Recent headlines surrounding Venezuela and its oil supply have raised questions across rural America, especially after the United States intervened in the country, removed a leader many viewed as a dictator, and announced it would temporarily control Venezuela’s oil production.
On the surface, more oil in global markets often sparks talk of lower fuel prices. But for Iowa farmers watching diesel costs ahead of fieldwork, planting, and grain hauling, experts say Venezuelan crude is unlikely to bring near-term relief.
That is because the type of oil produced in Venezuela is very different from what most US refineries are currently built to process.
Jordan Fife, president of BioUrja Trading, explains that Venezuelan crude is classified as heavy sour oil, which behaves very differently from the lighter crude produced across much of the United States.
Most US refineries, particularly along the Gulf Coast, are optimized for light sweet crude that produces large volumes of gasoline. Those refineries are already running near full capacity, leaving little room to adjust operations to handle heavier oil.

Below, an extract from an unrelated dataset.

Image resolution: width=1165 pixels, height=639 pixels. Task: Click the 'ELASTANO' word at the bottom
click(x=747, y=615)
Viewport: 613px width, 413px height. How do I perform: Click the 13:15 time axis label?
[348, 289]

For agriculture, that distinction matters. While heavier crude can yield more diesel, it also introduces additional logistical and cost challenges long before it ever reaches a refinery.

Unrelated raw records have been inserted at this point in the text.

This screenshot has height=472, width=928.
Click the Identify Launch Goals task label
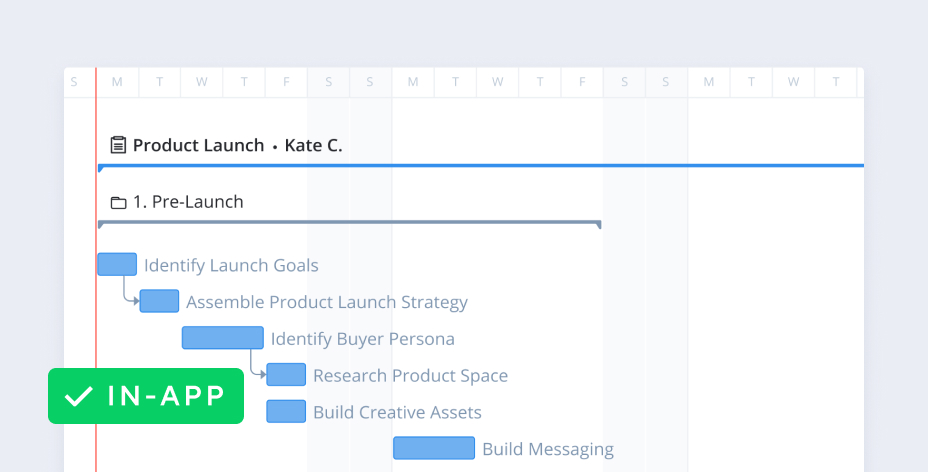(231, 265)
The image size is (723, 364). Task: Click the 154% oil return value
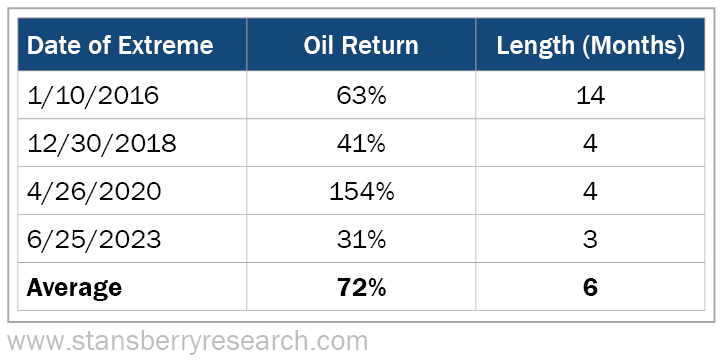click(x=362, y=191)

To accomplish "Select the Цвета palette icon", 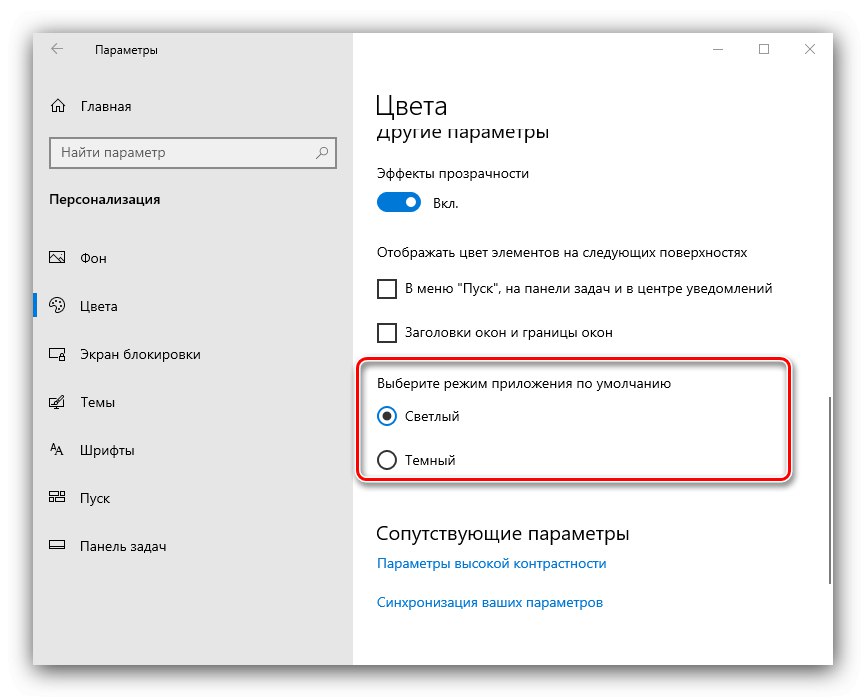I will click(x=58, y=306).
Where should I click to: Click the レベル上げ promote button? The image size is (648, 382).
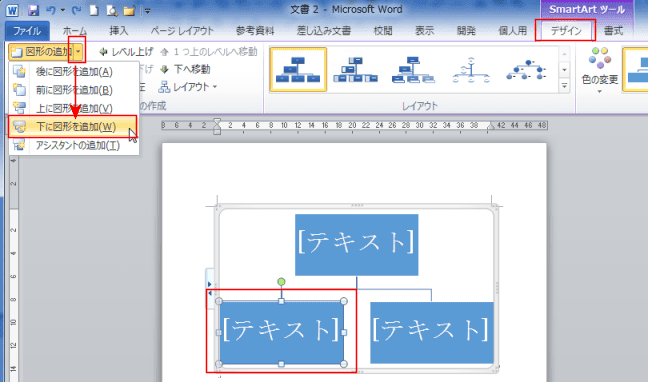pyautogui.click(x=126, y=52)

Before Venezuelan crude can even be exported, it must be blended with other products known as diluent to make it liquid enough to move through pipelines or load onto ships. That diluent largely comes from natural gas processing and often from Canada, adding another layer of cost and complexity.
Those extra steps make it difficult for Venezuelan oil to quickly or cheaply move into the fuel system that supplies the Midwest.
There is also the issue of sulfur content. Venezuelan crude contains higher sulfur levels, which many US refineries are not equipped to treat.
Even if Venezuelan oil could be processed, it would not automatically flow to the refineries that supply diesel to Iowa and much of the Corn Belt.
Midwestern refineries are already heavily tied to Canadian crude oil through long term contracts and established pipeline networks. Those refineries are better suited for heavier oil, but that does not mean Venezuelan crude can easily replace existing supply.
For Iowa farmers, the takeaway is straightforward. Venezuelan oil headlines do not translate into a sudden increase in diesel supply or a meaningful drop in fuel prices.
Refinery capacity remains tight. Supply contracts are already in place. And the infrastructure that delivers fuel to Midwestern agriculture is not built to quickly absorb Venezuelan crude.
As a result, diesel prices across Iowa will continue to be driven by seasonal demand, refinery operations, and existing supply relationships rather than geopolitical developments alone.
While global oil politics may shift, the fuel reality on the farm remains much the same. Farmers should not expect Venezuelan oil to change what they pay for diesel during planting, harvest, or grain hauling this year.